HOW TO COMPLETE THIS TASK
Find the word "page" in the data. Return every line where it appears.

DATA
^^^^

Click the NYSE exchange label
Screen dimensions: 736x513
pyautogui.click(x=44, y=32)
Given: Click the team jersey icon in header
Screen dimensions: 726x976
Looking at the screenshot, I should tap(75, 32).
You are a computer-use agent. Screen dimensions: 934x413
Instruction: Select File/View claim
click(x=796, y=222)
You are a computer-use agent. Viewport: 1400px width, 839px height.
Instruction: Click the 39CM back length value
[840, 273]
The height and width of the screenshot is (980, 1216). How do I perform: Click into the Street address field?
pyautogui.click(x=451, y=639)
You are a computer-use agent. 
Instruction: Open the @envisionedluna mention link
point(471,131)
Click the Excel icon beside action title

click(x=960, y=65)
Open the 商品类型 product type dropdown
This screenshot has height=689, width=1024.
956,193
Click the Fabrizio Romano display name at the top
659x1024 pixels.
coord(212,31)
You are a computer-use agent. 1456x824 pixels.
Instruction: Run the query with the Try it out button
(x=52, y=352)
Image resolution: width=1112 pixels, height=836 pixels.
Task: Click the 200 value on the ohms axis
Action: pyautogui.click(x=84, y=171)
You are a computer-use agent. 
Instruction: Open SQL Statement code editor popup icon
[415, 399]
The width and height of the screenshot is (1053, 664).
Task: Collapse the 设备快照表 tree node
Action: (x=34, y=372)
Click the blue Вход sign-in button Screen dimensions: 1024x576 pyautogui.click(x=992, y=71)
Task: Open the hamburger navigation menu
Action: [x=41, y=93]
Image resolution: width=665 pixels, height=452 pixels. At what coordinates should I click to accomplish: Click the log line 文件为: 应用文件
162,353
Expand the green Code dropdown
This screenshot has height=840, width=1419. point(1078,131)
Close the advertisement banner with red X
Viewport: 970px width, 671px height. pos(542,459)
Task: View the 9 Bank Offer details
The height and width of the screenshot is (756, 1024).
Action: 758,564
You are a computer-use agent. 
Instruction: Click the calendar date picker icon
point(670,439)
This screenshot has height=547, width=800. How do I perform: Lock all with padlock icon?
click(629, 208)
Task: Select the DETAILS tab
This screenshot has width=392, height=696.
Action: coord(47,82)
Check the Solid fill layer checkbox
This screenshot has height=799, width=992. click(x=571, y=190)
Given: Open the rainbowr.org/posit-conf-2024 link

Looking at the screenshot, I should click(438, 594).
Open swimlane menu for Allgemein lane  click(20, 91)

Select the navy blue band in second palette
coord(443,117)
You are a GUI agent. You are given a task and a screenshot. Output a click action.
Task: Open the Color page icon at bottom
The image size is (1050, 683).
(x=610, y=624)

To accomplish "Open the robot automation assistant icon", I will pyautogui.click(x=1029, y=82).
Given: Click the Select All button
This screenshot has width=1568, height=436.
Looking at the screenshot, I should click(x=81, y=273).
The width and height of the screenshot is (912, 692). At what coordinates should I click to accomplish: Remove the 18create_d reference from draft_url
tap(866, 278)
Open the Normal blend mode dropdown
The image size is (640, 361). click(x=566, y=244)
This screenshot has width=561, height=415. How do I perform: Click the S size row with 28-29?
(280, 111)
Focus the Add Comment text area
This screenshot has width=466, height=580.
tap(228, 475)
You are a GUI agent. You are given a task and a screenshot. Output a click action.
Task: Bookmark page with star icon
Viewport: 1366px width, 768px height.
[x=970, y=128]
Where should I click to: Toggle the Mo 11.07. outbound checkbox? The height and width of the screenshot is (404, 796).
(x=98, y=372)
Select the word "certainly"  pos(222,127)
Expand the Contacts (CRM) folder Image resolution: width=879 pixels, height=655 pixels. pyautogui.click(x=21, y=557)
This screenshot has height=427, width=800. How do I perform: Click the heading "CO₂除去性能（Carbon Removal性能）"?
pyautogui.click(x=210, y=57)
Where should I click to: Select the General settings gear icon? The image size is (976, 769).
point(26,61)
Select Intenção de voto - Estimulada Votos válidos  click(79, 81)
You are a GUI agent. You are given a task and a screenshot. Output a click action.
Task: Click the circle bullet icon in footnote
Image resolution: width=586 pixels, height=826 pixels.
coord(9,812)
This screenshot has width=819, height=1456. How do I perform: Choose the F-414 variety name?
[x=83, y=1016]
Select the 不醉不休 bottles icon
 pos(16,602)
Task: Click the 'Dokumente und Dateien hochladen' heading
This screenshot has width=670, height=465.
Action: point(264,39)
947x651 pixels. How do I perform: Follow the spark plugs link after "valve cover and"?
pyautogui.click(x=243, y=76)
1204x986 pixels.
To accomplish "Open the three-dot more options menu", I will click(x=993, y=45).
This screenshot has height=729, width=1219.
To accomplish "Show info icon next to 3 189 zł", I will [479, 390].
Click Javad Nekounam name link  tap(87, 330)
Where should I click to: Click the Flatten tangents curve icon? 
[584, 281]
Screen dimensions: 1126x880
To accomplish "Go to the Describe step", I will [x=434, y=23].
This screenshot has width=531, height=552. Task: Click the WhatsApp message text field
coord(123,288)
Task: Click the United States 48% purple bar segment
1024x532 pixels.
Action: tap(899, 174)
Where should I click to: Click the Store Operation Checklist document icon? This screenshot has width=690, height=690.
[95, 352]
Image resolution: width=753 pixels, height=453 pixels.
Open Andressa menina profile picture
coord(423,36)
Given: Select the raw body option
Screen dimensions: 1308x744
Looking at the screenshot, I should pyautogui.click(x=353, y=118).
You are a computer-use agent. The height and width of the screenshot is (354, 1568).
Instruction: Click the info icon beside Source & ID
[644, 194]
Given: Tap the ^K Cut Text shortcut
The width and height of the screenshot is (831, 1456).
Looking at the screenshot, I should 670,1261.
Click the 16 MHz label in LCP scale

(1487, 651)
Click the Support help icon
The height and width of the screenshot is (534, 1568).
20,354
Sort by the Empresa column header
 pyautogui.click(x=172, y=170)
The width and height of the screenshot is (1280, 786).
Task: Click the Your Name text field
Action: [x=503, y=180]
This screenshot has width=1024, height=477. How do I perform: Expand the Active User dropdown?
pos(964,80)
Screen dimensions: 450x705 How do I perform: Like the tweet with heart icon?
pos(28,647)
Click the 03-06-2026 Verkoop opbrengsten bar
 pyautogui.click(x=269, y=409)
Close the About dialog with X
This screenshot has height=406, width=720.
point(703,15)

^^^^

WRITTEN RESPONSE
Task: Open the Color page icon at bottom
Task: Bookmark page with star icon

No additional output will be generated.